The situation for physical memory is similar to that for virtual memory: almost any MemShrink optimization will reduce Firefox’s physical memory consumption. (One exception is that it’s possible for a memory allocation to consume virtual memory but not physical memory if it’s never accessed; more about this in the examples section below.) And any reduction in physical memory consumption will in turn reduce the number of physical OOMs. Finally, the effects are again obvious and straightforward — a 100MB reduction is twice as good as a 50MB reduction.
Finally, we have reputation. The obvious effect here is that if MemShrink optimizations cause Firefox to become faster and more stable over time, people’s opinion of Firefox will rise, either because their own experience improves, or they hear that other people’s experience improves.
But I want to highlight a less obvious aspect of reputation. People often gauge Firefox’s memory consumption by looking at a utility such as the Task Manager (on Windows) or ‘top’ (on Mac/Linux). Interpreting the numbers from these utilities is rather difficult — there are multiple metrics and all sorts of subtleties involved. (See this Stack Overflow post for evidence of the complexities and how easy it is to get things wrong.) In fact, in my opinion, the subtleties are so great that people should almost never look at these numbers and instead focus on metrics that are influenced by memory consumption but which they can observe directly as users, i.e. speed and crash rate… but that’s a discussion for another time.
Nonetheless, a non-trivial number of people judge Firefox on this metric. Imagine a change that caused Firefox’s numbers in these utilities to drop but had no other observable effect. (Such a change may be impossible in practice, but that doesn’t matter in this thought experiment.) One thing that has consistently surprised me is that some people view memory consumption as something approaching a moral issue: low memory consumption is virtuous and high memory consumption is sinful. As a result, this hypothetical change would improve Firefox’s reputation, rightly or wrongly, for the better.
Let’s call this aspect of Firefox’s reputation the “reputation-by-measurement”. I suspect the most important metric for reputation-by-measurement is the “private bytes” reported by the Windows Task Manager, because that’s what people seem to most often look at. Private bytes measures the virtual memory of a process that is not shared with any other process. It’s my educated guess that in Firefox’s case that the amount of shared memory isn’t that high, and so the situation is similar to virtual OOMs above — just about any change that reduces the amount of virtual memory will reduce the private bytes by the same amount, and in terms of reputation-by-measurement, a 100MB reduction is twice as good as a 50MB reduction.

Challenges:
a) Answer these questions about the passage on Firefox memory consumption, one line each:
(i) What kind of memory allocation can consume virtual memory but not physical memory?
(ii) Which utility does the passage name for checking memory on Mac and Linux?
(iii) What does "private bytes" measure?
b) Write out the section of the passage on Firefox memory consumption that opens with the words containing "The situation for" and closes with "people’s experience improves.".
c) Continue the passage on Firefox memory consumption, picking up right after its last sentence.

Data provided:
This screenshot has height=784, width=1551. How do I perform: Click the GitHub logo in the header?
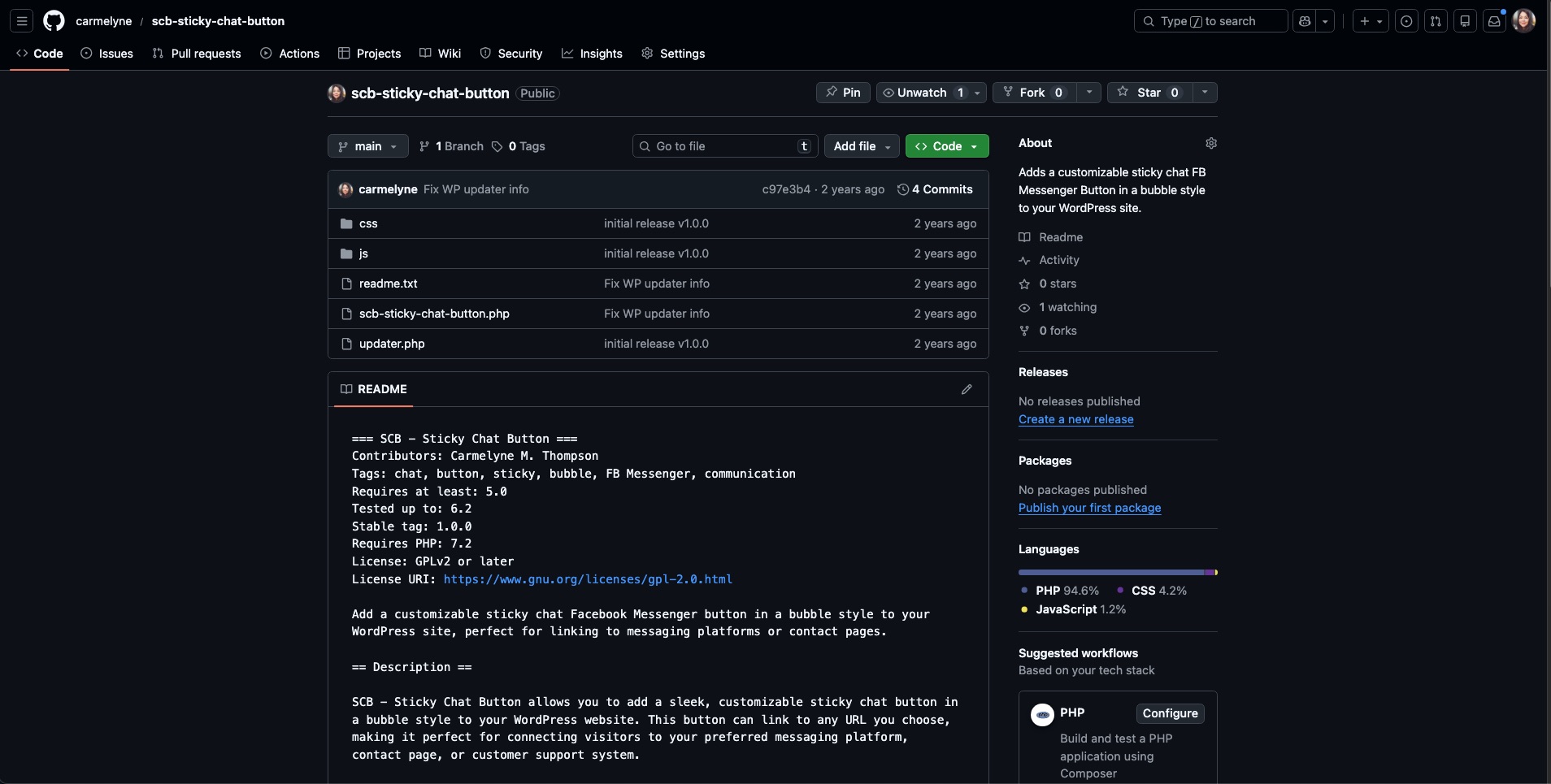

Outputs for the tasks:
a)
(i) An allocation that is never accessed.
(ii) 'top'.
(iii) The virtual memory of a process that is not shared with any other process.

b)
The situation for physical memory is similar to that for virtual memory: almost any MemShrink optimization will reduce Firefox’s physical memory consumption. (One exception is that it’s possible for a memory allocation to consume virtual memory but not physical memory if it’s never accessed; more about this in the examples section below.) And any reduction in physical memory consumption will in turn reduce the number of physical OOMs. Finally, the effects are again obvious and straightforward — a 100MB reduction is twice as good as a 50MB reduction.
Finally, we have reputation. The obvious effect here is that if MemShrink optimizations cause Firefox to become faster and more stable over time, people’s opinion of Firefox will rise, either because their own experience improves, or they hear that other people’s experience improves.

c)
Some examples help bring this discussion together. Consider bug 609905, which removed a 512KB block of memory that was found to be allocated but never accessed. (This occurred because some code that used that block was removed but the allocation wasn’t removed at the same time.) What were the benefits of this change?
- The 512KB never would have been in the working set, so performance would not have been affected.
- Virtual memory consumption would have dropped by 512KB, slightly reducing the likelihood of virtual OOMs.
- Physical memory consumption probably didn’t change — because the block was never accessed, it probably never made it into physical memory.
- Private bytes would have dropped by 512KB, slightly improving reputation-by-measurement.
- Performance may have improved slightly due to reduced paging, on machines where paging happens. Those chunks are clearly not in the working set when they are decommitted, but if paging occurs, the pre-emptive removal of some pages from physical memory may prevent the OS from having to evict some other pages, some of which might have been in the working set.
- Virtual memory consumption would not have changed at all, because decommitted memory still takes up address space.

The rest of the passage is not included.